■ **Extrait cité**
Apparement, j'ai le cas de "kernel panic" le plus grave puisqu'il se produit dès le démarage de l'ordi.

J'essayé les solutions préconnisées sur "OSX Facile" mais rien à faire.

Je ne cache pas que je suis vraiment très très dégouté.

"Mac, ça ne plante jamais...."

Ah, ouais, je suis dèg....

Putain, j'ai même pas bidouiller, tout est d'origine, que des softs pour OSX....

Putain, quelle merde.......


----------



## minime (8 Février 2004)

thegreatfab a dit:
			
		

> "Mac, ça ne plante jamais...."



Il n'y a pas de quoi être dégoûté, l'OS qui ne plante jamais n'existe pas encore ; et je crois qu'on l'attendra longtemps. C'est peut-être un peu fataliste mais je suis assez d'accord avec ta signature. D'ailleurs on devrait demander de l'aide à  Ugluk.

■ **Consigne**
D'après l'extrait sur le kernel panic, à quel moment le problème se produit-il ? Les lignes proviennent d'une source différente de celle de l'extrait.

■ **Données fournies**
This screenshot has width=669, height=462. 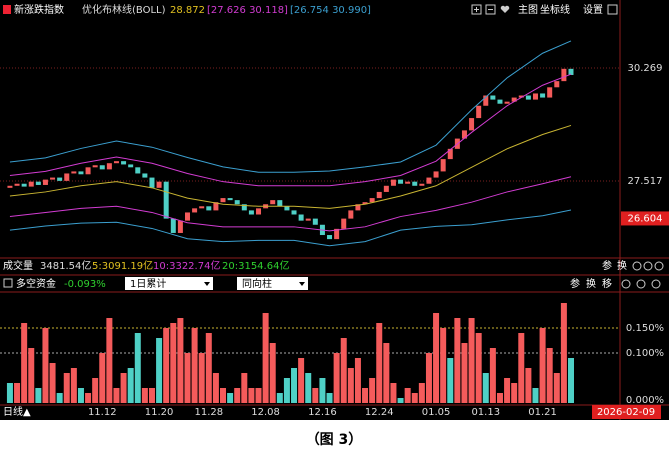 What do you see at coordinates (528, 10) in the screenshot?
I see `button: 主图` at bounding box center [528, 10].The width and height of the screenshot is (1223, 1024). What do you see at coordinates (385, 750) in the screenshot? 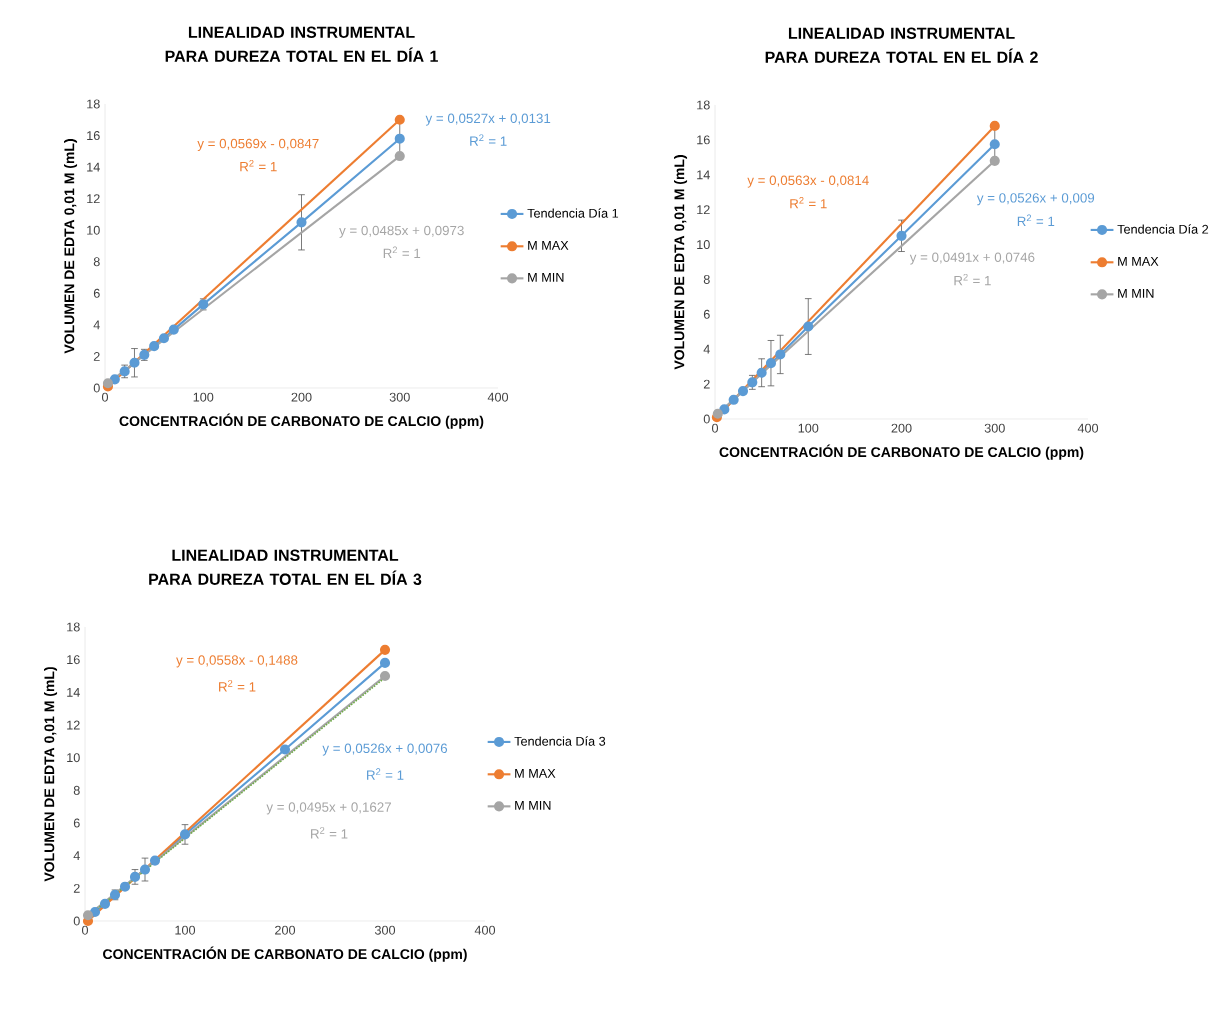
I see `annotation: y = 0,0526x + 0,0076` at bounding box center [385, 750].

■ **Réponse**
Il se produit dès le démarrage de l'ordinateur.